GZ: When you were doing research for Shock and Awe, were there any first-time discoveries or any records/artists that you found yourself (re)appreciating in a different light?

SR: I really came to rather be fond of and respect Slade, a band that I never really thought about much at the time. I thought actually they did do some great great singles. I grew to like them as people in a weird way. There’s something about their story and their relationship with their fans… they had a really good manager, the guy who used to be in The Animals, Chas Chandler. I also like the fact that they made this movie that blew their career up, but they made this actually really good movie, Slade in Flame, which kind of blew their image ‘cause it was quite depressing: their image was of this fun fun band and everyone let off steam on the weekend and stomps and claps their hands, and kids would go crazy at their concerts, but then they made this really depressing movie that looks a lot like Get Carter, the gangster film with Michael Caine in it. It has the same kind of look, it is shot outdoors in depressing, exterior locations in the North of England. So the fact that they did that and they act quite well in it, they do quite a good job in the movie playing this imaginary rock band, I sort of respected that. But the band that I thought that I really really liked that I never really listened to – musically – I thought were interesting and forgotten, was Steve Harley & Cockney Rebel. The first two albums were really really interesting and just odd, just a very strange sound, all based around his very strange voice, which is not a good voice but he manages to use it well, in the way that Dylan uses his not very good voice, its phrasing and stuff. Sort of a ridiculous group in a lot of ways, absurd, but there’s something about the strange sound they came up with and the fact they didn’t have guitar at first, they just had a violin and keyboards. I like these sort of oddball arty groups from this period, when I guess record companies had a lot of money so they would let people make these strange overproduced records in the 1970s. 10cc, who aren’t glam at all, but I think of them as being of that era when the record business was just rolling in money and people would spend a lot on recordings and promotions and everything was done in this crazy lavish way. Doctors of Madness, their managers threw a huge party for them in a casino and they invited Omar Sharif and all these famous people like Peter Sellers and spent a fortune on it to promote them.

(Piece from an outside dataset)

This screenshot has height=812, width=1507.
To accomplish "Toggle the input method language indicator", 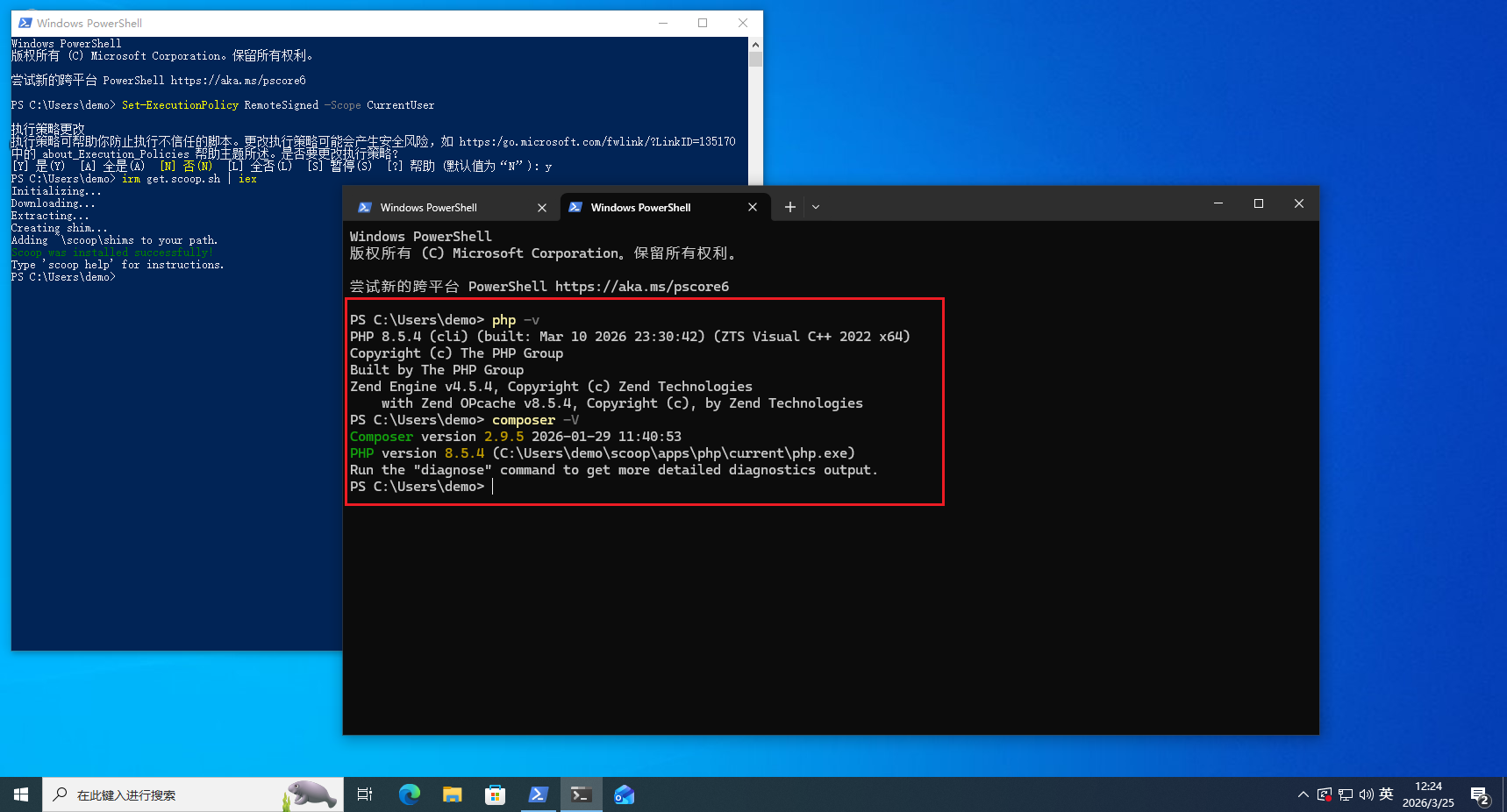I will point(1386,794).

GZ: Minimum Fax is picking up on Rip it Up and Retromania too, which made me think about the role of periodisation in your work. Although periodisation can be a messy business your idea of post-punk ending in 1984, for example, ended up being very influential, to the point where it is now accepted as how things went. On your Retromania blog in September 2016 you wrote a post in which you hinted at the fact that the book now works more as a document of a past trend in music culture, rather than the analysis of something which is still ongoing. I was wondering, if you had to write a Preface to the book today, what would you say has changed since then?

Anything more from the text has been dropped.